Now that I have a toddler and do invitations to play more regularly, I realise subconsciously that I did it when teaching little ones too, I just didn’t know there was a specific name for it then.
So what exactly is an ‘Invitation to Play’?
Put very simply, an invitation to play is arranging a child’s space in a way that invites or encourages them to touch, explore, study, investigate and get involved with as much independent play as possible. It gives them opportunities to play with various materials and objects in whatever way they choose.
An invitation to play should…
• Capture a child’s curiosity and be interesting
• Be colourful and fun
• Be appropriate for the age of the child
• Be tempting
• Be child-led
• Be ready to play with
• Be open-ended
If you home school, or teach in a classroom, your invitations to play should have some sort of purpose. For example, what are you hoping the children achieve at the end? Fine Motor Development? Colour words? Counting? 1 to 1 correspondence?

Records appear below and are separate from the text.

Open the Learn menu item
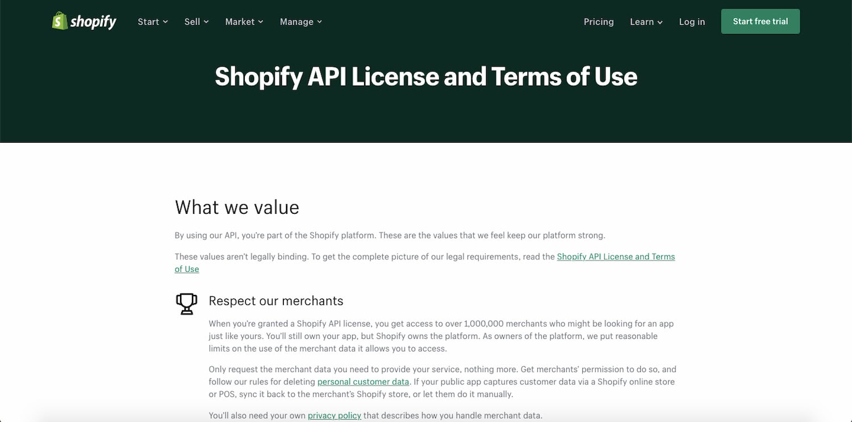 (642, 22)
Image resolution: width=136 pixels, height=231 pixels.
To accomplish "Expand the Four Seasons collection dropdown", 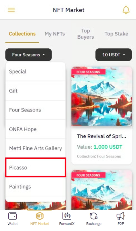I will pyautogui.click(x=28, y=55).
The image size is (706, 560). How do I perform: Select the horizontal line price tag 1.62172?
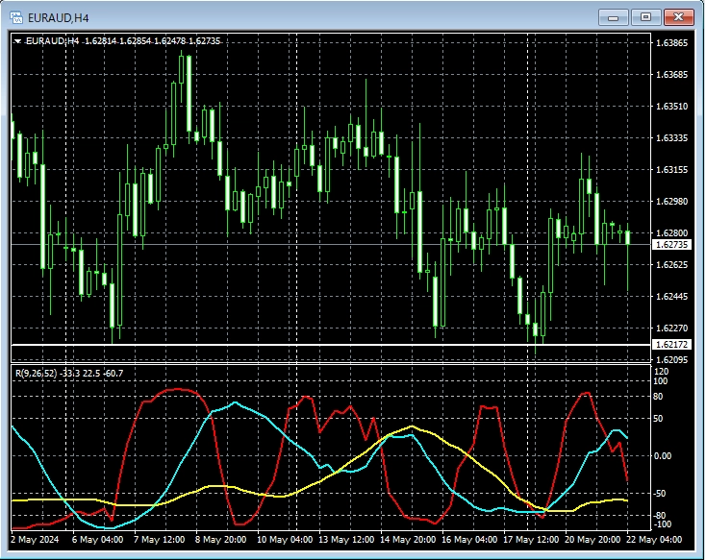(x=670, y=344)
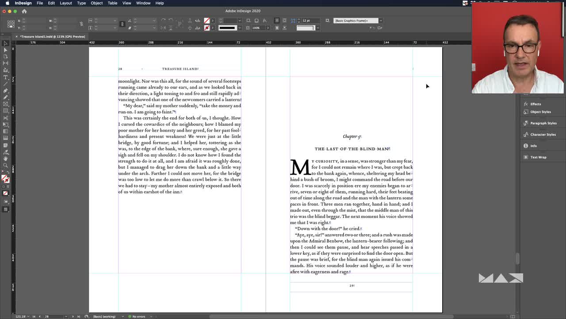Select the Type tool

(x=5, y=77)
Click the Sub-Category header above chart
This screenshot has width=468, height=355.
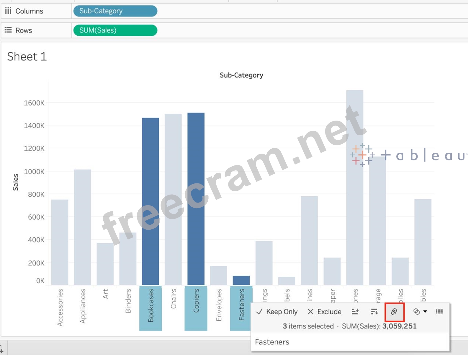[x=241, y=75]
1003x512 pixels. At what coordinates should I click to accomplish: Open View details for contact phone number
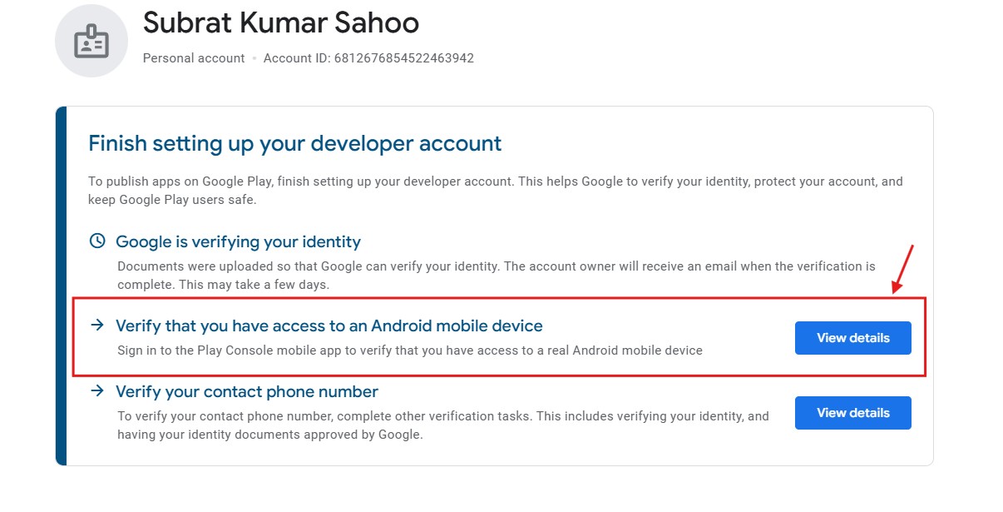[852, 413]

At home, of course your invitation to play can have questions that need answered, or an educational drive, but don’t worry about formally setting learning objectives ahead of time – children very often create their own in the moment! Invitations to play in our home are open-ended, and very often, my little one takes it in the direction she wants, and we end up addressing things I hadn’t even thought of!

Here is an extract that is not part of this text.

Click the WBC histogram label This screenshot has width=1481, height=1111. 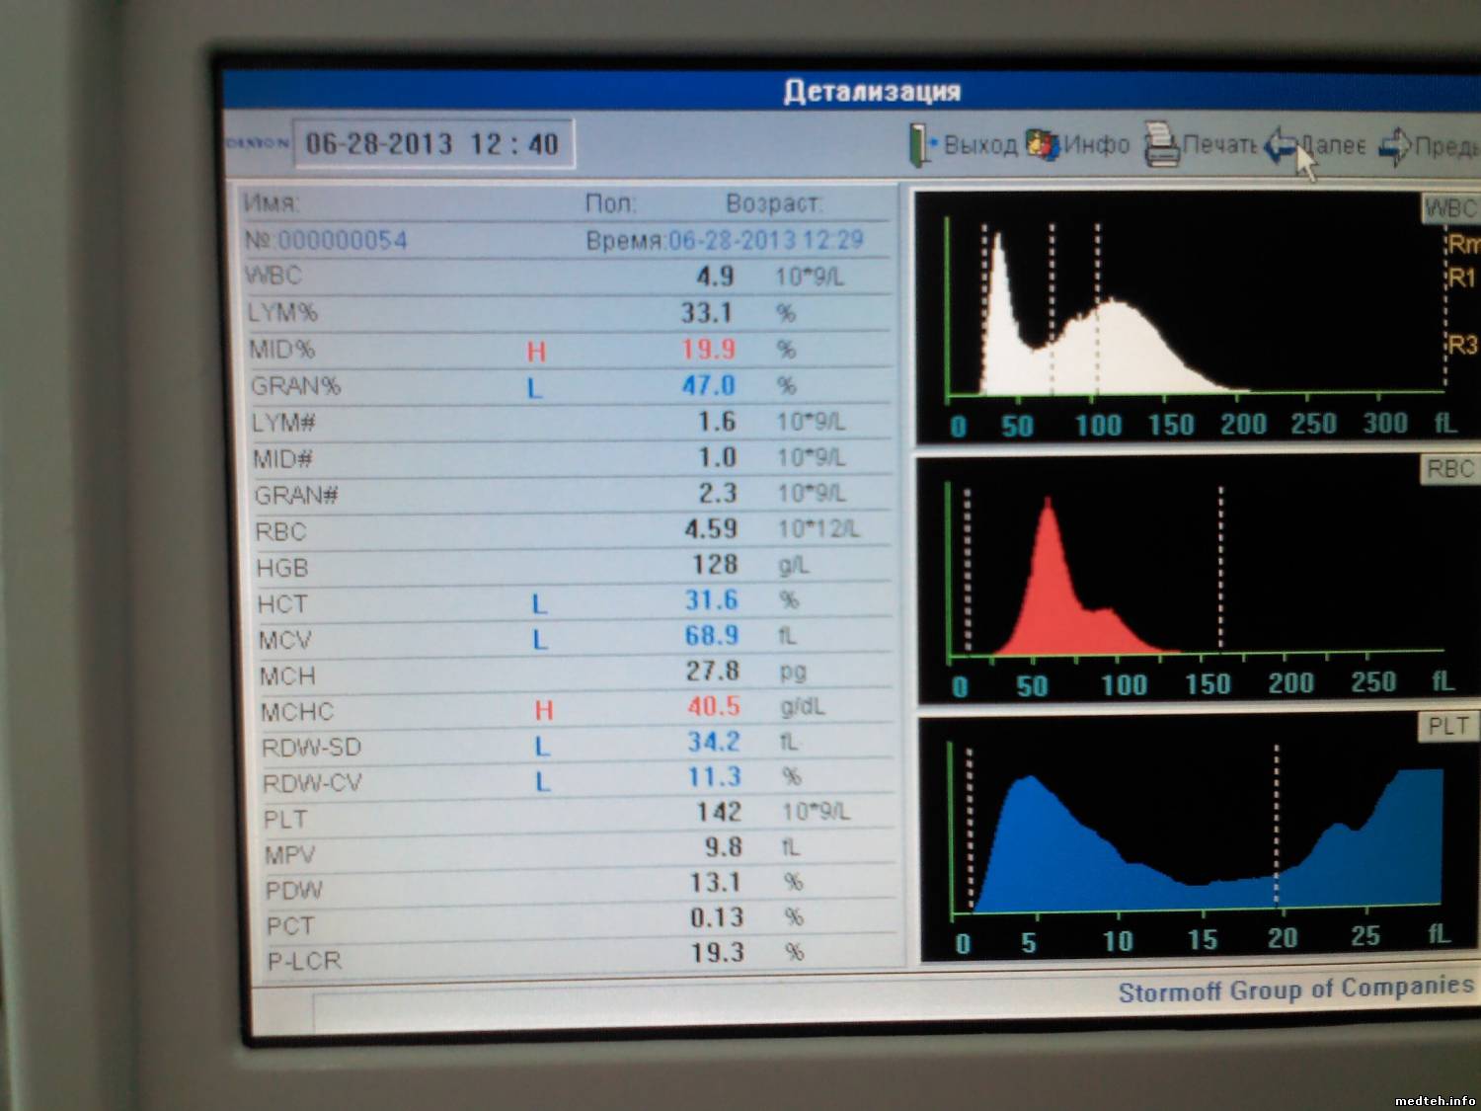coord(1448,208)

Just invite them to have fun, and watch the magic of their little imaginations taking over. Much more satisfying than putting them in front of a screen, even if it does require a little more effort on our part.
Some mistakes I’ve made
I’ve set up invitations to play that I was totally enthused by, but my daughter much less so. I’ve made the mistake of putting out too few items which limits the possibilities of what she can do, but I’ve also put out far too much which can become overwhelming for little minds and that leads to poor play results too.
Space can also be a factor. I’ve expected my daughter to play as I would with her toys, but very often children need space to develop their play. Now when setting out an invitation to play, I ensure all other toys are packed away, and where possible, out of sight to avoid over stimulating her.
We are very fortunate to have a dedicated play room, so toys are all in one place. This can help if your little one decides they need additional toys or resources to enhance their play. This also taught me the necessity of being involved in the play session and at least being present. That way I can meet her needs as they arise.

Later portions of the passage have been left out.